Do you agree with the Scottish Government’s position on determining fitness for transport and proposed course of action? Please provide any further relevant information.
The Scottish Government considers that owners, transporters and farmers should be supported to understand fully how to provide for, and comply effectively with high standards of welfare in transport. We agree that well-developed and well-designed best practice guides can play an important role here, and we agree that they could be applied and promoted by the industry and government, including by levy boards.
We support the use of a wide variety of tools and channels to convey helpful information in timely and user-friendly ways, as part of raising awareness, supporting compliance, and improving dialogue and understanding.
We agree that guidance and other supporting material should reflect the latest understanding and best practice, and should be sufficiently detailed. We also agree the current definition of fitness for transport could be reviewed with the aim of developing an improved and more specific version.
Effective enforcement and the timely application of suitable penalties plays an important role in preventing poor and harmful practice and in incentivising compliance. We note FAWC’s recommendations here and will respond to them as part of responding to FAWC’s later recommendations on enforcement (See Q.16).

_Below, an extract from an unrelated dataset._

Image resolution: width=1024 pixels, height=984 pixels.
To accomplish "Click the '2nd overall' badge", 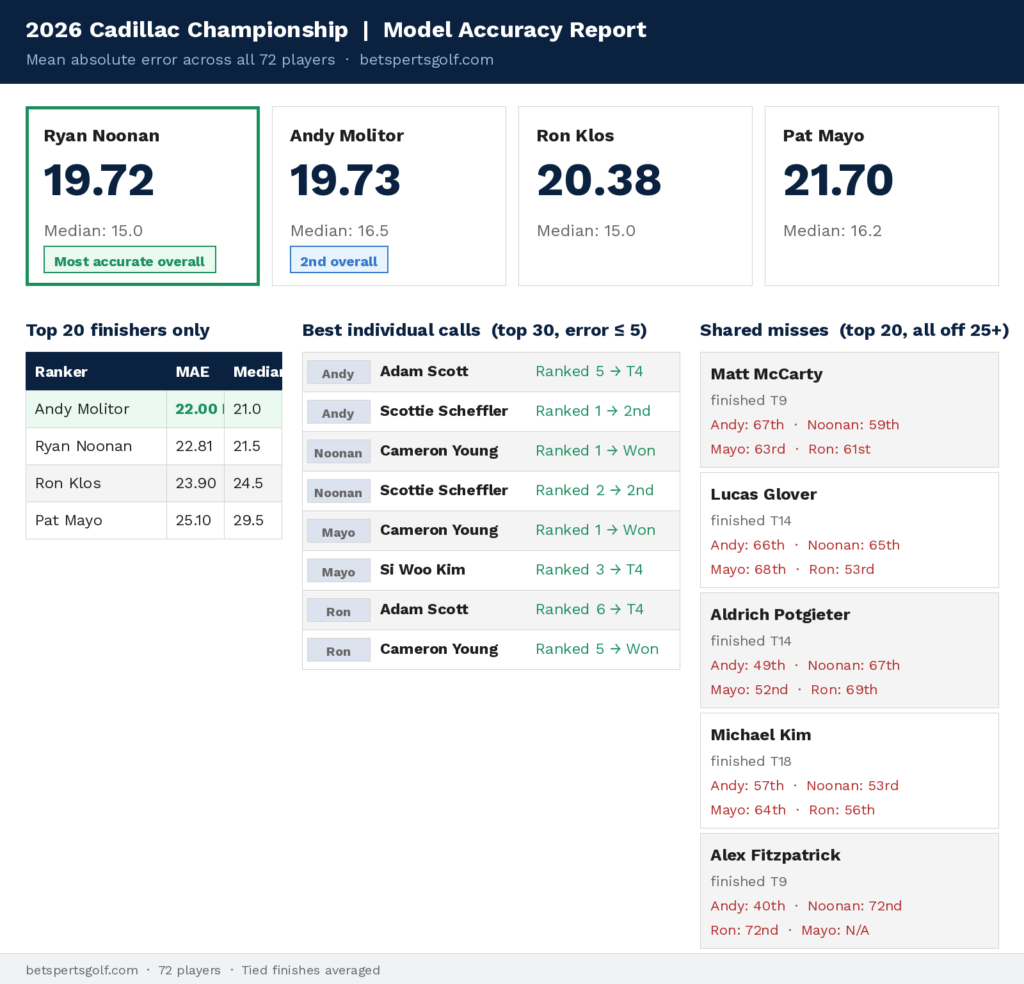I will pos(339,260).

Of the 323 responses to this question, 57.6% were in favour of the Scottish Government’s position on determining fitness for transport and proposed course of action. 32.2% were not in favour and 10.2% did not express a view.
Most respondents agreed that the fitness of an animal to travel is of high importance, irrespective of whether they favoured the Scottish Government’s proposed course of action or not. A number of respondents also suggested agreement with the FAWC Opinion that “transporting animals unfit for travel is by far the most common form of non-compliance” (unnamed organisation). The National Beef Association suggested that “further scientific research is required in this area”.

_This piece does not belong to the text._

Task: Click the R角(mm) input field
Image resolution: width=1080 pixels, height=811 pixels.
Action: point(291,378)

There was also a high level of agreement with the Scottish SPCA’s comment that “those involved in the care prior to travel and those involved in the transport of animals should be suitably trained and qualified in identifying the welfare of animals in their care”. The Road Haulage Association Ltd noted the current existence of best practice guidance, and also certificates of competence required by a number of assurance schemes, which “along with experience gained transporting livestock enables drivers to determine whether an animal is fit to travel”.
Scotland’s Rural College pointed out additional issues “about responsibility (the haulier or the farmer) in making these decisions” on fitness to travel and noted that “in some cases haulier’s may be acting in good faith” if loading animals in poor light or other situations where welfare issues might not be clear.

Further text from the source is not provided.